C'est donc l'histoire assez classique d'une personne qui veut se venger. Une bonne dose de mystère commence peu à peu à s'éclaircir, mais une question reste en suspens : pourquoi fait-elle tout cela ? Ce thriller débute très bien, avec de bons éléments de surprise, des éléments perturbateurs convaincants et une tension efficace, avant de perdre petit à petit de sa superbe. On tourne parfois en rond sans réellement avancer, même si, de temps en temps, un élément vient remettre de l'huile dans la machine. Quand on connaît le passé de Sachiko et le vrai visage de Rena, les grandes lignes sont déjà tracées. Ensuite, le drama brode davantage autour du pourquoi et du jusqu'où peut-elle aller. Et c'est justement ce brodage qui rend l'ensemble moins convaincant et qui donne moins envie de continuer.
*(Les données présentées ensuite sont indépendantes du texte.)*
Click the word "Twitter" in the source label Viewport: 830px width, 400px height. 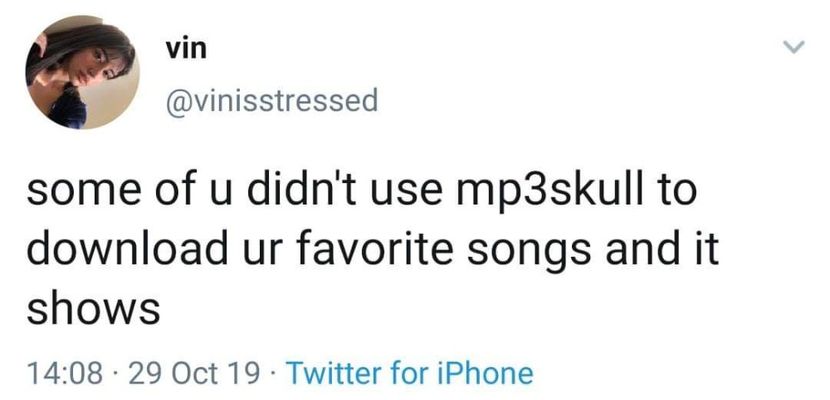337,374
Je vais spoiler pour ce paragraphe. Le fait que le mari sache tout de sa femme, mais reste avec elle malgré tout... mouais, pas convaincu. Que le père connaisse également les agissements de sa fille, mais, sous prétexte de vouloir l'étudier et par amour, ne dise rien aux autorités... mouais, pas convaincu non plus. La découverte de la personne secrète qui parle au téléphone avec Sachiko, qui se révèle être en fait une amie proche, fonctionne un peu mieux, avec son petit élément de surprise, mais cela ne va guère plus loin que deux minutes d'étonnement. Je pourrais continuer la liste. De nombreux éléments sont présents pour remettre du carburant dans la machine, mais malheureusement, ils ne m'ont pas vraiment convaincu.
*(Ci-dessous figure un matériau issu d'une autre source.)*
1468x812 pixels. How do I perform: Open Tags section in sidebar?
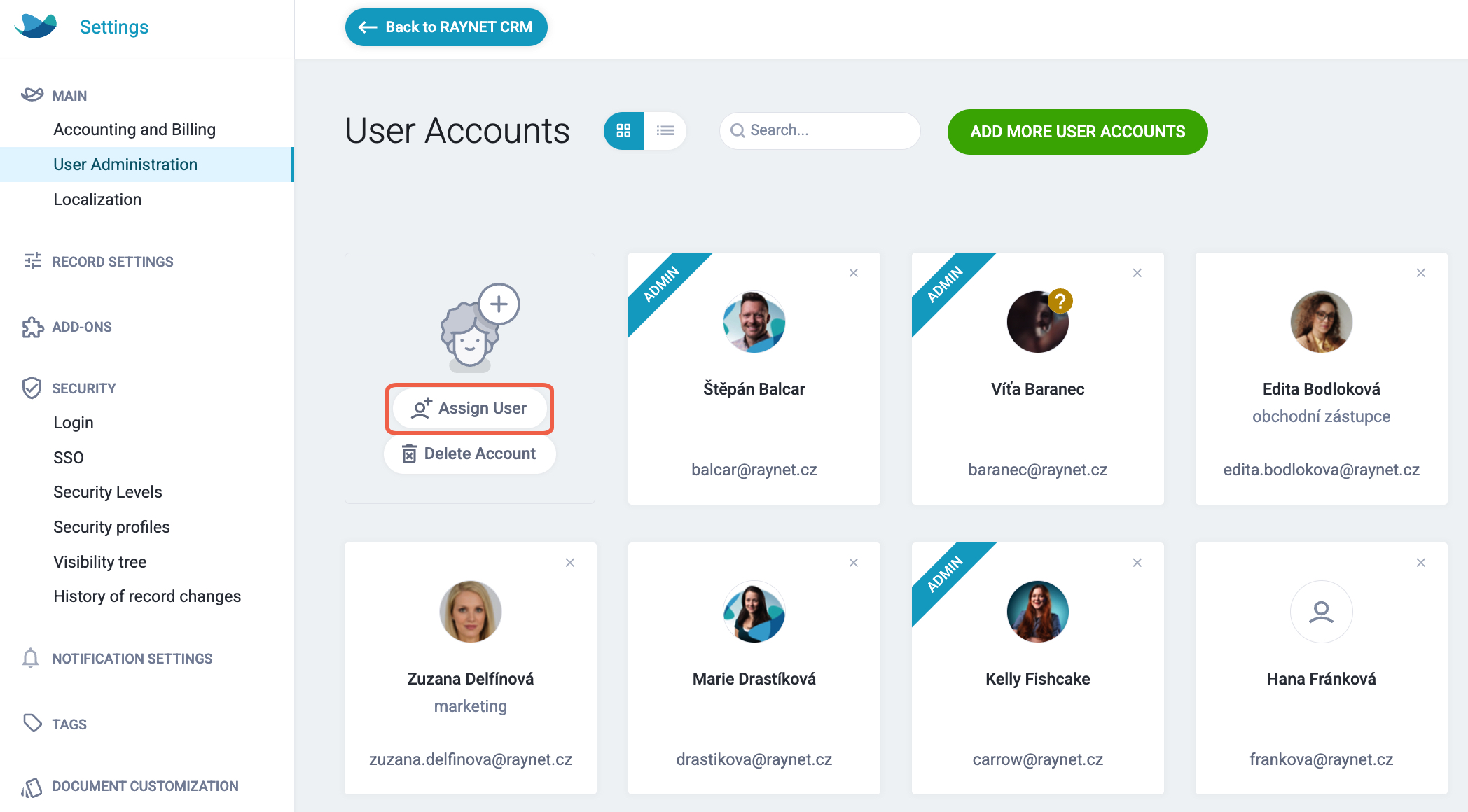[69, 724]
Cependant, je ne peux que saluer la réalisation du drama. Il y règne une atmosphère anxiogène du début à la fin. La tension est permanente, et je dois avouer que je n'étais pas toujours très à l'aise quand je terminais un épisode. Je ne me sentais pas au top de ma forme. La musique, les plans, les silences, les regards insistants et cette manière de filmer les espaces du quotidien comme s'ils pouvaient devenir dangereux à tout moment participent beaucoup à ce malaise. Même lorsque l'histoire perd en efficacité, l'ambiance, elle, reste présente. C'est clairement l'un des gros points forts de la série.
Concernant la distribution, tous, ou presque, surjouent, et cela gâche une partie de la série. Je dis presque, car Shibuya Nagisa, qui interprète le rôle de Rena, est époustouflante. Je viens de découvrir une actrice bourrée de talent. Réussir à jouer deux facettes aussi distinctes, qui plus est criantes de vérité... je n'ai pas les mots. Elle joue tellement bien que, plus d'une fois, j'ai eu peur d'elle, comme si le personnage existait réellement et se trouvait juste là, en face de moi.
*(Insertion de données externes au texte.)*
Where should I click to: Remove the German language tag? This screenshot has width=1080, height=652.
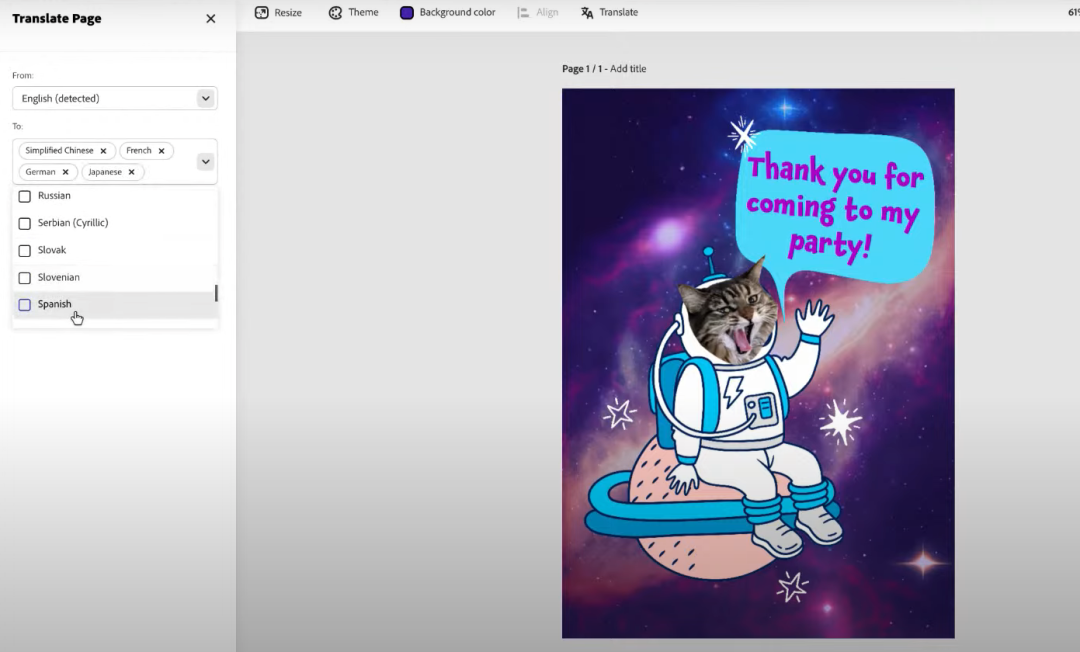point(66,172)
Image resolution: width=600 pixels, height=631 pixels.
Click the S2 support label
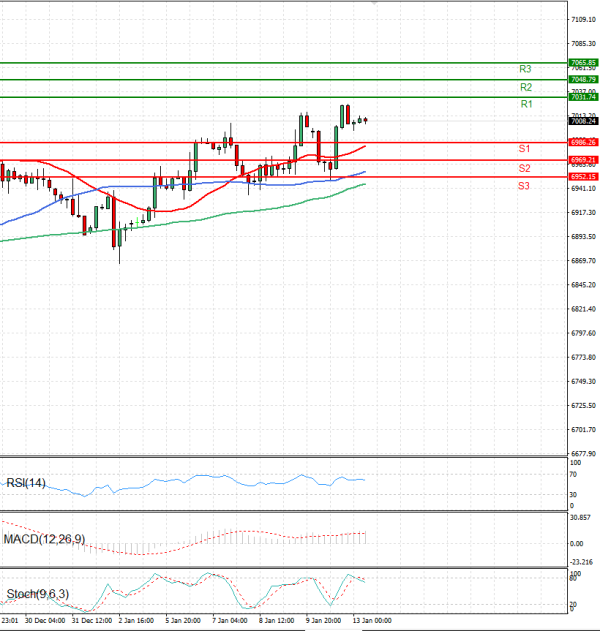(x=524, y=167)

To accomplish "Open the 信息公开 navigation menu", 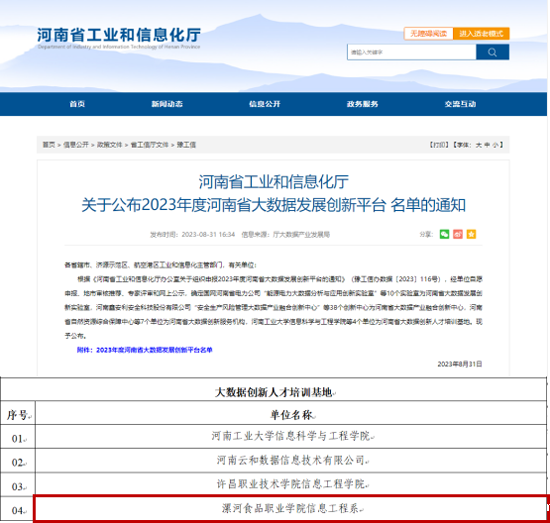I will tap(264, 104).
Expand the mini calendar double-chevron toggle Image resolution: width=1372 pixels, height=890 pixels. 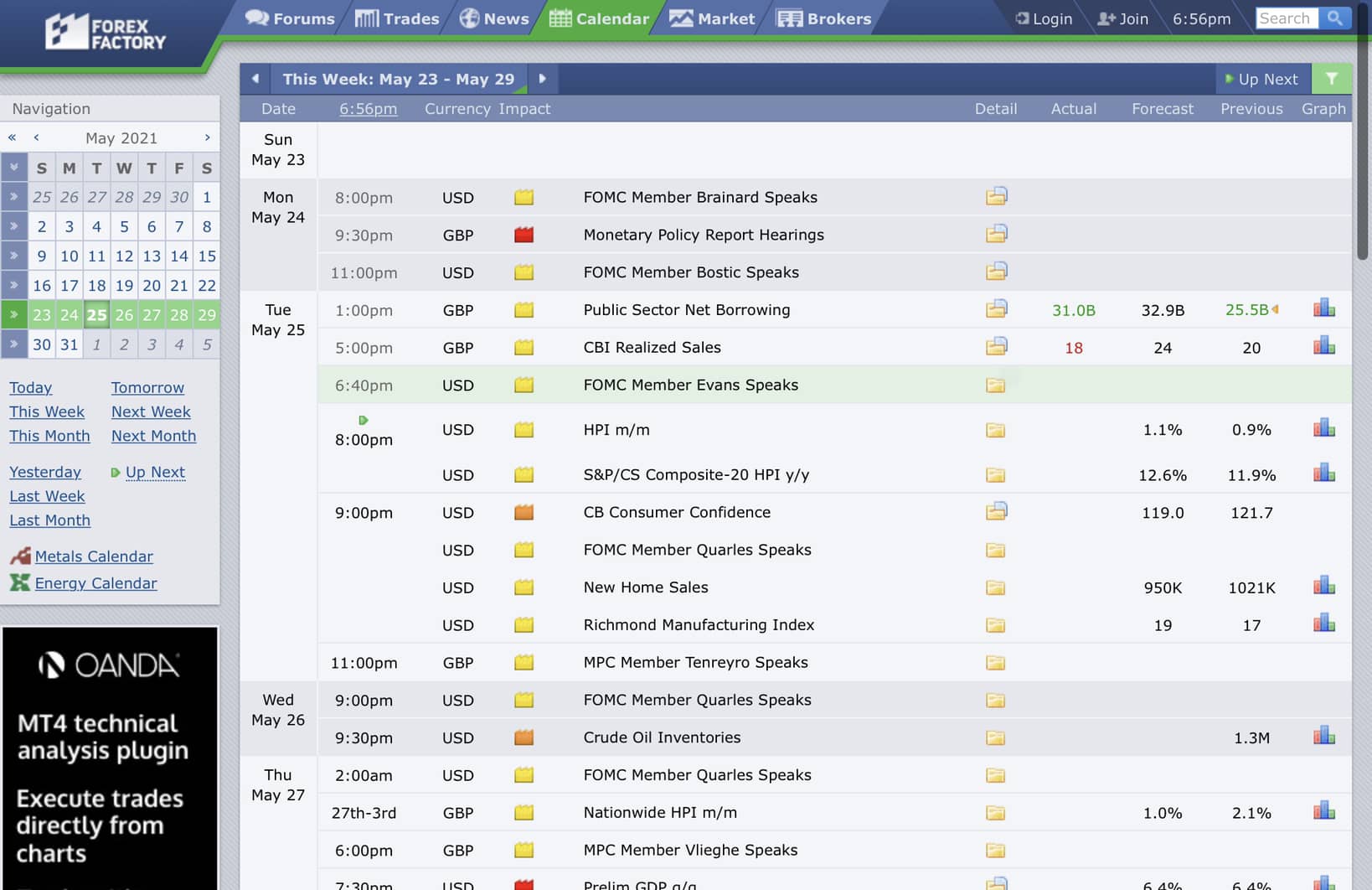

Au final, Jigoku no Hate made Tsurete Iku, De ta vie un enfer en français, est un drama qui commence bien avec son lot de mystère. Le thriller est haletant au départ et donne envie d'aller plus loin. Mais plus on avance, plus cela s'effiloche, et l'on perd la force présente dans les premiers épisodes. Les acteurs n'aidant pas toujours, je me suis lassé, mais je suis tout de même allé au bout pour voir comment cela allait se terminer. Un final attendu, sans l'être totalement. Une boucle qui se répète. Un drama que je ne conseille donc pas particulièrement.